After the Farewell dinner and drinks, I did not get up early on Thursday morning. I got up and transferred to my next hotel in the city, which happened to be the one where I had stayed for the first two nights in Bangkok. I hadn’t planned anything specifically for today because I knew after being on the road for so long I wanted to have time to relax and just do whatever I wanted. Also, from experience, the Farewell drinks on these sorts of trips never finish before midnight so I had already taken that into account.

I spend the day trying to stay cool and doing some shopping. One thing about the shopping centres in Thailand is that they are well air-conditioned and huge. The main shopping centre near to my hotel was Terminal 21 and each floor has a theme. The London themed floor even had a double decker bus parked on it!

The next day was an early start as I had booked to go on a trip to see the Bridge Over the River Kwai. This was a film that my dad had made us watch countless times when we were growing up so it one sense I felt obliged to go and see it. To get there we got into some motorised boats and were given life jackets that would have been useless in an emergency. The scenery en route was lovely and the river itself seemed relatively clean.


If I am brutally honest I was a bit disappointed.

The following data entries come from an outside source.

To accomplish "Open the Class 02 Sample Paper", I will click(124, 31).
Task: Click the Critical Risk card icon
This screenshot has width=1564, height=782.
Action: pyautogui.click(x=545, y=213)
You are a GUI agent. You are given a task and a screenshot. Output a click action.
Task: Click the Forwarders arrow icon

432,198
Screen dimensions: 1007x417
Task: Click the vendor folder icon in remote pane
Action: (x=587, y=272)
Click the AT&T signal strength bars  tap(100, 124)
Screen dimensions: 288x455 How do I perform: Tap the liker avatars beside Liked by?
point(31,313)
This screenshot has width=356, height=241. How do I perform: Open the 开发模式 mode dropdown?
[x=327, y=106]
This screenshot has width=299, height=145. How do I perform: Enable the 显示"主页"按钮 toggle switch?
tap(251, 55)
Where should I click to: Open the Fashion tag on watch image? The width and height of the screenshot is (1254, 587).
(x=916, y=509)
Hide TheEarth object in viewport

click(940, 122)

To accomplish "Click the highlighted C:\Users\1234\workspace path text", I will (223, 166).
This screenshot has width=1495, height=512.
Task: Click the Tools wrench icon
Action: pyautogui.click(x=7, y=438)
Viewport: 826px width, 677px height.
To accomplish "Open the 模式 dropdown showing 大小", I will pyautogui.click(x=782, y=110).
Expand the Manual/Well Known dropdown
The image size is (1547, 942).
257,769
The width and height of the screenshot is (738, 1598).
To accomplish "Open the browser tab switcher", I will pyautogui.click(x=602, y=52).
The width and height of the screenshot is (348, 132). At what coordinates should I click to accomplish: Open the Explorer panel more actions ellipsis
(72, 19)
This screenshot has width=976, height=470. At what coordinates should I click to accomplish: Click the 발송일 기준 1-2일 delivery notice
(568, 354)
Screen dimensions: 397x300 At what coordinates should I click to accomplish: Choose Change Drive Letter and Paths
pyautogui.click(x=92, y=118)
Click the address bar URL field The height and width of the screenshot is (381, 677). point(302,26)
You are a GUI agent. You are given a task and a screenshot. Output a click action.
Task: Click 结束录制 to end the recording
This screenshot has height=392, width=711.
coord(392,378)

For some reason, I had it in my head that it would be a lot bigger than it actually was. The bridge was original but was reconstructed after the allied bombing shattered the bridge.

After the viewing of the bridge, we went to the museum which told the history of the Thailand-Burma railway and what the conditions were like for the POWs who were forced to build the bridge. Again, this was an eye-opener and part of history that I never learnt about in school. Something else to go on the history reading list when I get back home. The facility is also continuing research into the POWs who were detained and forced to build the railway and, if you have a relative who was a POW, you can receive all the details that you have about them for the cost of the print out.

There was also a cemetery to visit where more than 6,000 of the POWs who died are buried. The cemetery is impeccably maintained and even while we were there there were 6 gardeners tending to the lawns and flowers.

We drove for about 40 minutes and then took the Thailand State Railway from Nam Tok to Tha Kilen. The scenery was stunning along the way as we crossed over the Tham Kra Sae Bridge. It was interesting to travel through the countryside and see a bit how local people live. The carriage was nice but even in our “expensive” carriage for tourists who pay slightly more than the locals for nicer seats, it wasn’t so comfortable. The seats were wooden and across the train tracks you could feel every bump and divert along the way.


We transferred back to our hotels. This took longer than expected, partly because it was Friday evening. The Bnagkok traffic really is crazy. It seems that there are more rules in Thailand than in Cambodia or Vietnam but the vast quality of vehicles is mind blowing. It takes so long to get anywhere. The problem is that the public transport, like trains and metros, are not part of the infrastructure in certain parts of the city but as there is no alternative people have to sit in the traffic.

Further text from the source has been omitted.